Performs the analysis process on a text and return the tokens breakdown of the text.
Can be used without specifying an index against one of the many built in analyzers:
GET _analyze
{
"analyzer" : "standard",
"text" : "this is a test"
}If text parameter is provided as array of strings, it is analyzed as a multi-valued field.
GET _analyze
{
"analyzer" : "standard",
"text" : ["this is a test", "the second text"]

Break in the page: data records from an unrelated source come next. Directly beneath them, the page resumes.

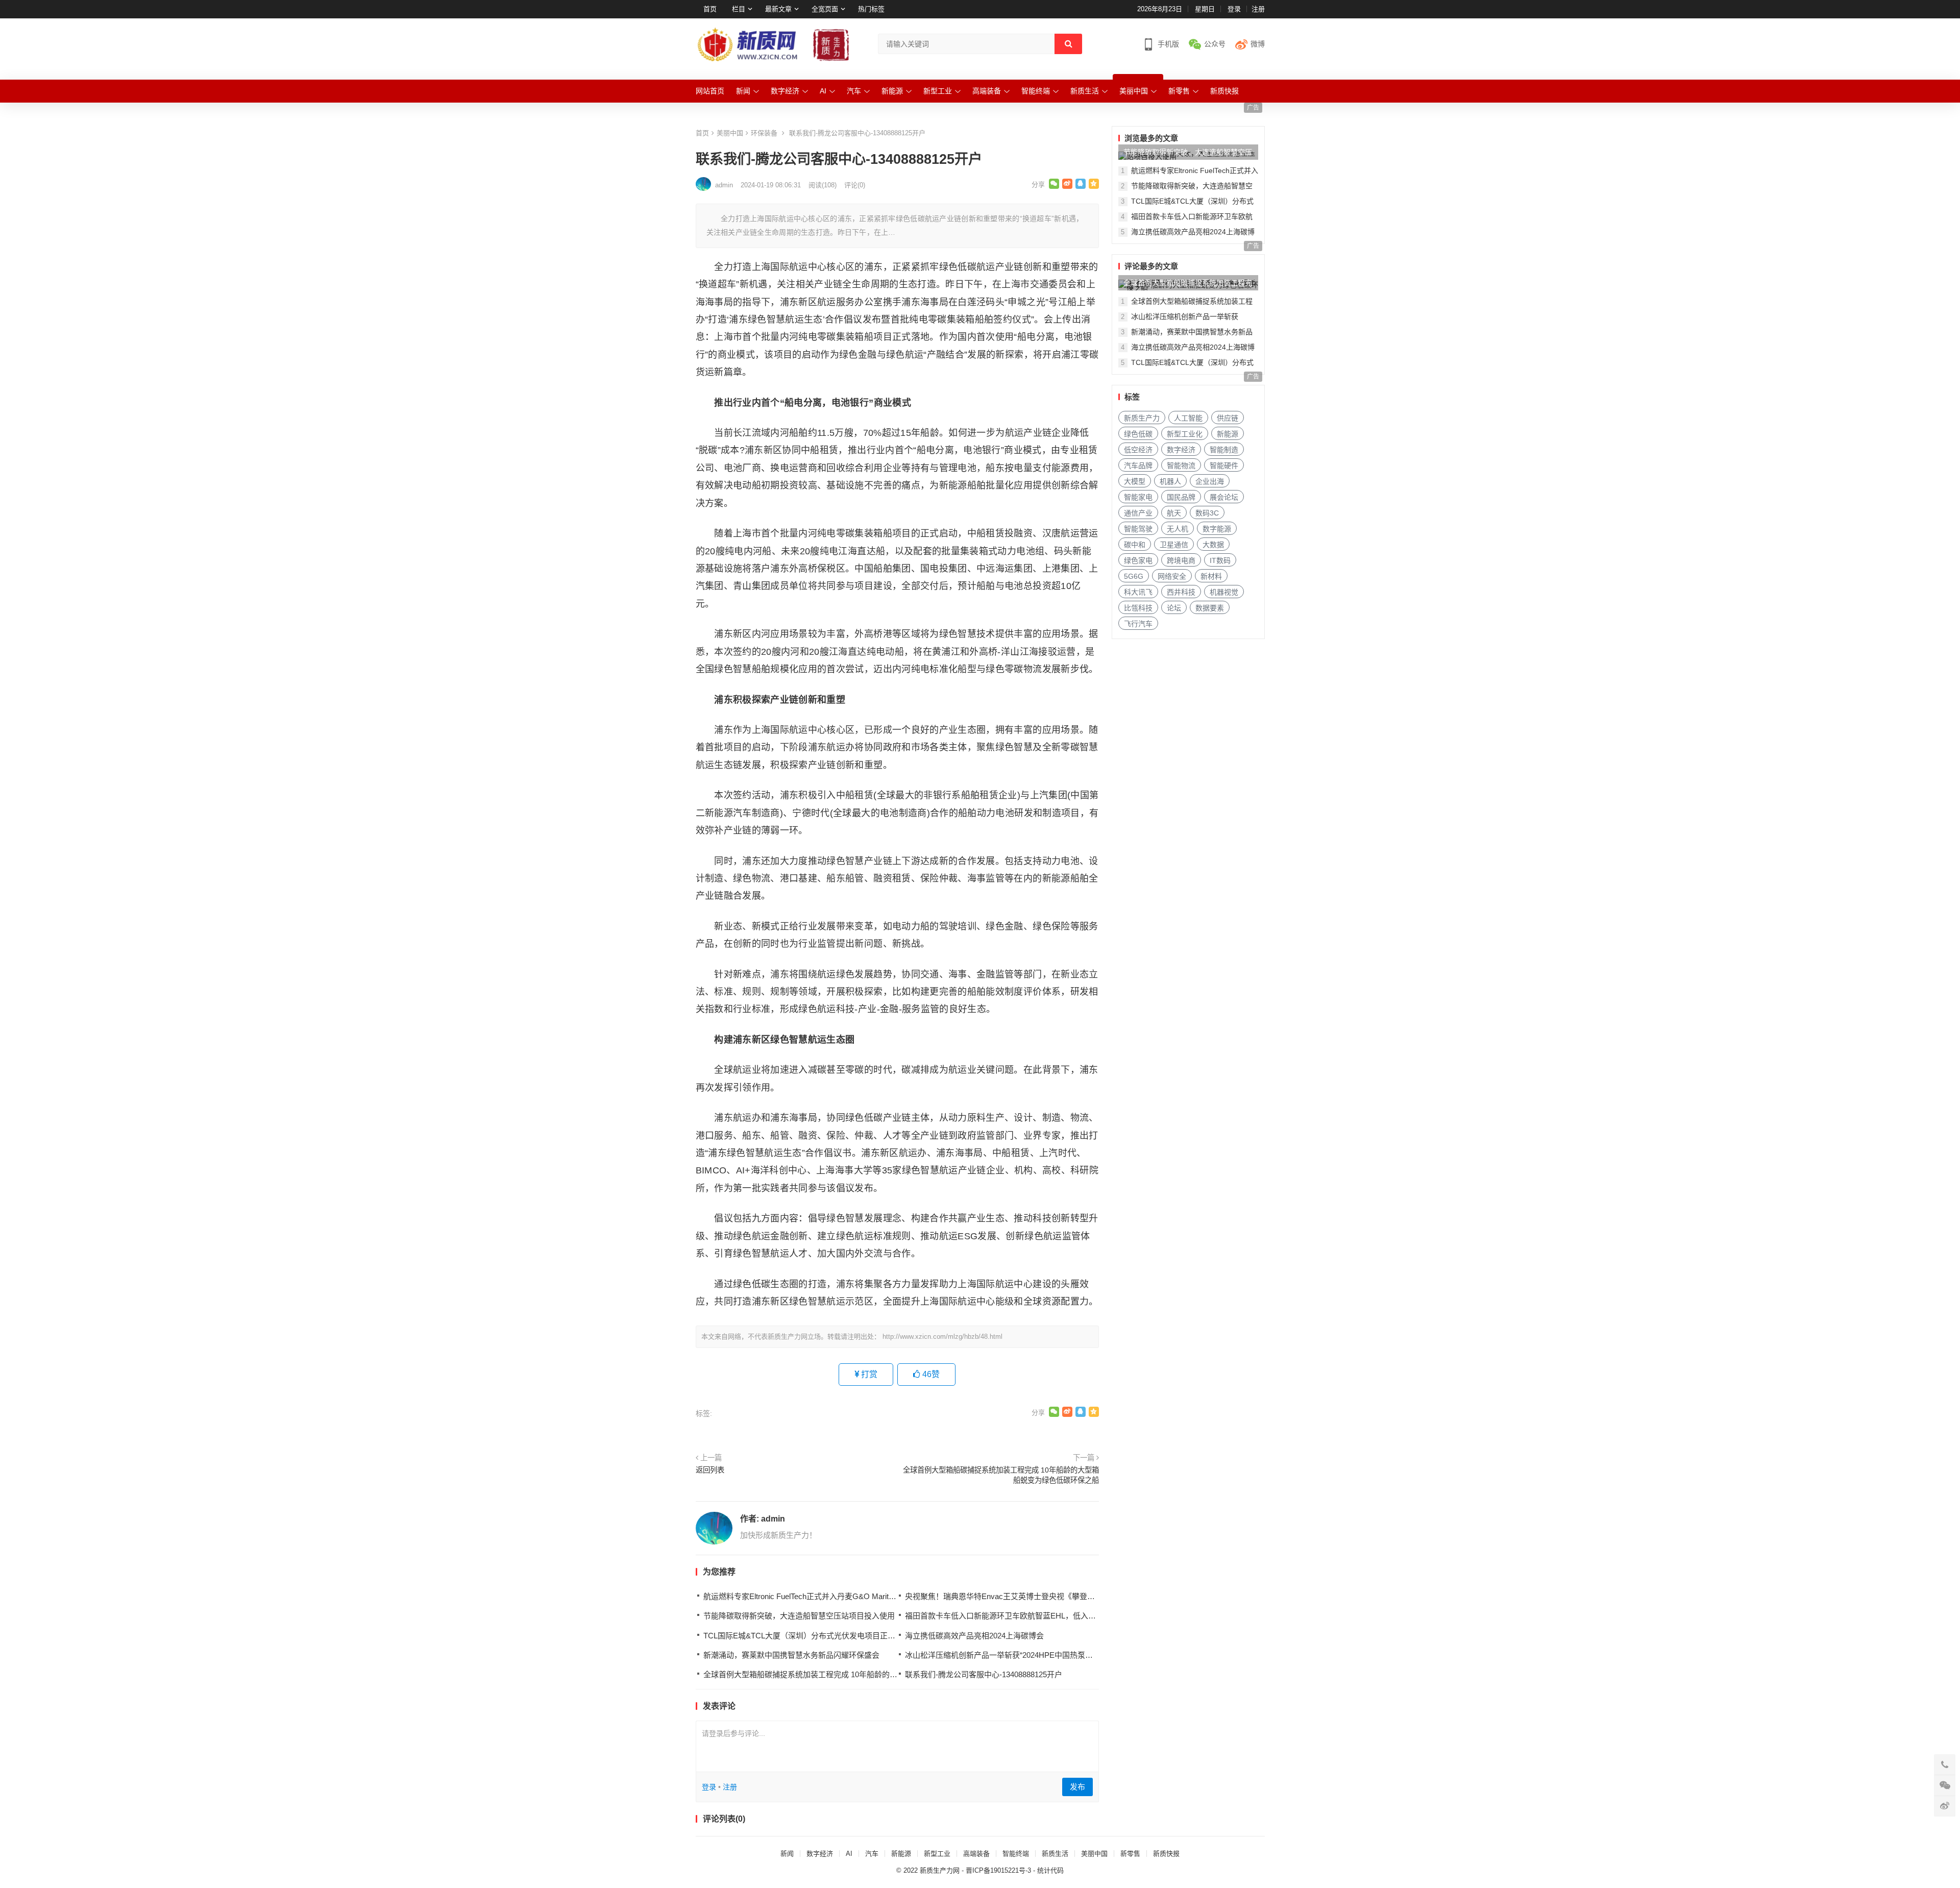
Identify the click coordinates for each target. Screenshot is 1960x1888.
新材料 (1211, 576)
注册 (1258, 9)
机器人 (1170, 481)
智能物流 (1181, 465)
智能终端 (1035, 91)
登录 (1234, 9)
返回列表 (710, 1470)
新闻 (743, 91)
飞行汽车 (1138, 624)
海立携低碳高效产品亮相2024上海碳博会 (974, 1635)
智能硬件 (1224, 465)
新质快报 (1224, 91)
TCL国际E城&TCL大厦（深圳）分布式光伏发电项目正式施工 (807, 1635)
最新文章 (778, 9)
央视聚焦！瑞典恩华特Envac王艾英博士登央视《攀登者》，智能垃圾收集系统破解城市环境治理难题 (1074, 1596)
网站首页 (710, 91)
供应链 (1227, 418)
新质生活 (1084, 91)
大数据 (1213, 545)
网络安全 (1172, 576)
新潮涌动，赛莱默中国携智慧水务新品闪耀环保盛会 (791, 1655)
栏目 (738, 9)
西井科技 (1181, 592)
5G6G (1133, 576)
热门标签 (871, 9)
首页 (710, 9)
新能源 (892, 91)
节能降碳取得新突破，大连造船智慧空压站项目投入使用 (799, 1615)
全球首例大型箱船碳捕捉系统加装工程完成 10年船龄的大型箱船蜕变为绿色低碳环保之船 (1001, 1475)
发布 (1077, 1786)
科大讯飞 (1138, 592)
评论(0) (854, 185)
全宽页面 (825, 9)
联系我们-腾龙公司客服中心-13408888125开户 (983, 1674)
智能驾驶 (1138, 529)
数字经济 (785, 91)
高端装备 (986, 91)
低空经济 (1138, 450)
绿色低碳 (1138, 434)
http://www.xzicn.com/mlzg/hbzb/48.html (942, 1336)
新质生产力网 (940, 1870)
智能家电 (1138, 497)
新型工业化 (1185, 434)
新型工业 (937, 91)
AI (823, 91)
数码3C (1207, 513)
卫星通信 (1174, 545)
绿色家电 (1138, 560)
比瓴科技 (1138, 608)
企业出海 (1209, 481)
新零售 (1179, 91)
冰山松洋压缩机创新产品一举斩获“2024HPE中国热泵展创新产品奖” (1019, 1655)
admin (773, 1518)
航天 (1174, 513)
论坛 (1174, 608)
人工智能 (1188, 418)
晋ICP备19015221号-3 (998, 1870)
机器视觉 (1224, 592)
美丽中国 (1133, 91)
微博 (1258, 44)
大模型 (1134, 481)
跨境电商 (1181, 560)
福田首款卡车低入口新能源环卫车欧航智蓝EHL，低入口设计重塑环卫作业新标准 (1042, 1615)
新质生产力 (1142, 418)
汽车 (854, 91)
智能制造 (1224, 450)
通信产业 (1138, 513)
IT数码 (1220, 560)
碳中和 (1134, 545)
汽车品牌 (1138, 465)
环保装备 (764, 133)
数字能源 (1217, 529)
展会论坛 (1224, 497)
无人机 (1177, 529)
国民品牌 (1181, 497)
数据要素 (1209, 608)
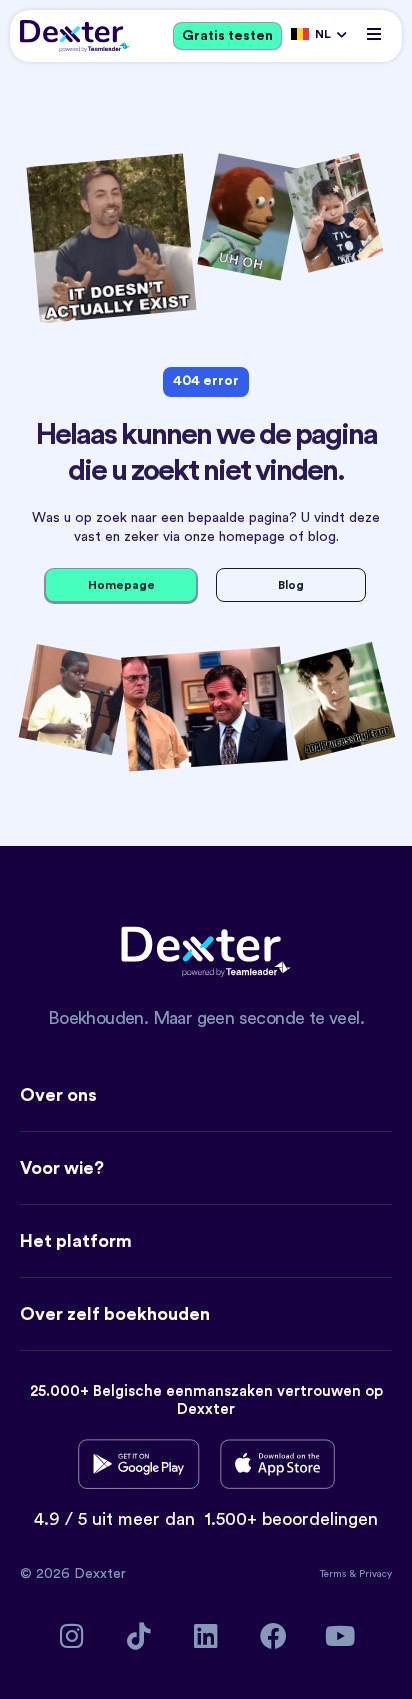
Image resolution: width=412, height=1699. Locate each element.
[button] (374, 33)
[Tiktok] (139, 1635)
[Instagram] (72, 1635)
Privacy (375, 1574)
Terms (334, 1574)
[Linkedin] (206, 1635)
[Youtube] (340, 1635)
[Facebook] (273, 1635)
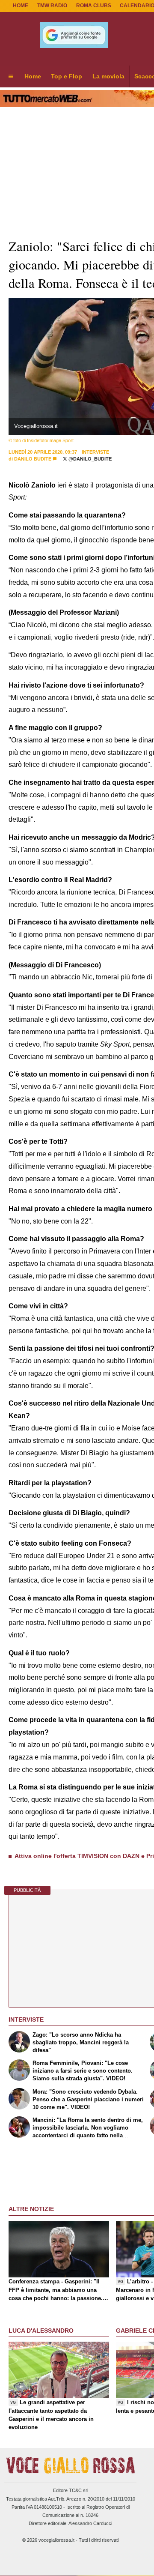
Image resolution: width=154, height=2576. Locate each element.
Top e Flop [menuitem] (66, 76)
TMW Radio (52, 5)
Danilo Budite (32, 458)
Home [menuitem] (32, 76)
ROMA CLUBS (93, 5)
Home (20, 5)
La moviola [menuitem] (108, 76)
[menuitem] (10, 76)
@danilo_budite (89, 458)
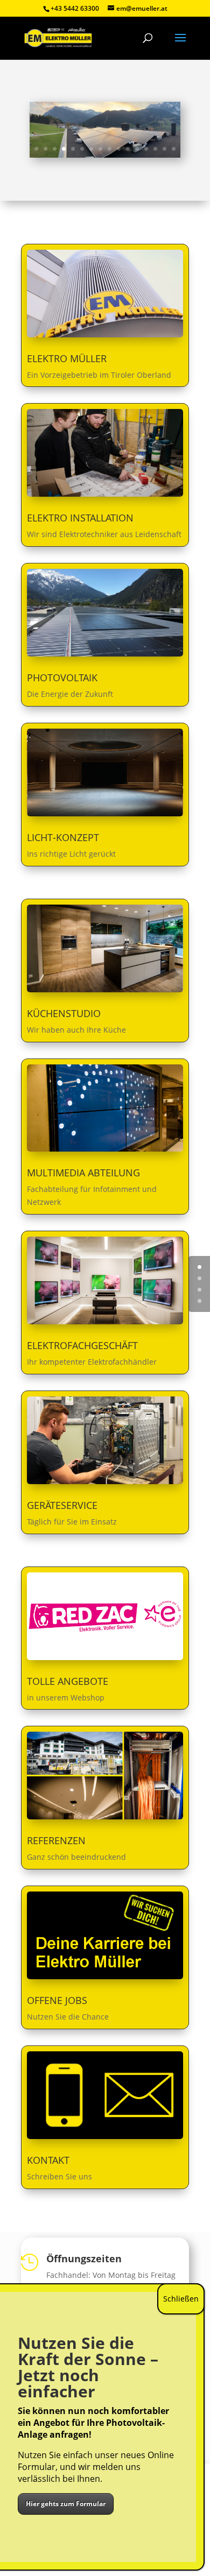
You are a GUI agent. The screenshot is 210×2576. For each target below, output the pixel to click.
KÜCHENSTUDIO (64, 1013)
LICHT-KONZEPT (63, 837)
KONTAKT (48, 2160)
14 (155, 149)
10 (119, 149)
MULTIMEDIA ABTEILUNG (83, 1172)
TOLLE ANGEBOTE (67, 1681)
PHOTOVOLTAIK (62, 677)
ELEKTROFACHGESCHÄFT (82, 1345)
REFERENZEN (56, 1840)
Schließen (181, 2298)
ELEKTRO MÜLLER (67, 358)
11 (128, 149)
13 (146, 149)
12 (137, 149)
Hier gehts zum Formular (66, 2503)
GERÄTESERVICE (62, 1505)
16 (174, 149)
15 (164, 149)
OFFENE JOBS (57, 2000)
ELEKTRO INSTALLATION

}Or by building a custom transient analyzer out of tokenizers, token filters and char filters. Token filters can use the shorter filter parameter name:
GET _analyze
{
"tokenizer" : "keyword",
"filter" : ["lowercase"],
"text" : "this is a test"
}GET _analyze
{
"tokenizer" : "keyword",
"filter" : ["lowercase"],
"char_filter" : ["html_strip"],
"text" : "this is a <b>test</b>"
}
Use filter/char_filter instead of filters/char_filters and token_filters has been removed
Custom tokenizers, token filters, and character filters can be specified in the request body as follows:
GET _analyze
{
"tokenizer" : "whitespace",
"filter" : ["lowercase", {"type": "stop", "stopwords": ["a", "is", "this"]}],
"text" : "this is a test"
}It can also run against a specific index:
GET analyze_sample/_analyze
{
"text" : "this is a test"
}The above will run an analysis on the "this is a test" text, using the
default index analyzer associated with the analyze_sample index. An analyzer
can also be provided to use a different analyzer:
GET analyze_sample/_analyze
{
"analyzer" : "whitespace",
"text" : "this is a test"
}Also, the analyzer can be derived based on a field mapping, for example:
GET analyze_sample/_analyze
{
"field" : "obj1.field1",
"text" : "this is a test"
}Will cause the analysis to happen based on the analyzer configured in the
mapping for obj1.field1 (and if not, the default index analyzer).
A normalizer can be provided for keyword field with normalizer associated with the analyze_sample index.
GET analyze_sample/_analyze
{
"normalizer" : "my_normalizer",
"text" : "BaR"
}Or by building a custom transient normalizer out of token filters and char filters.
GET _analyze
{
"filter" : ["lowercase"],
"text" : "BaR"
}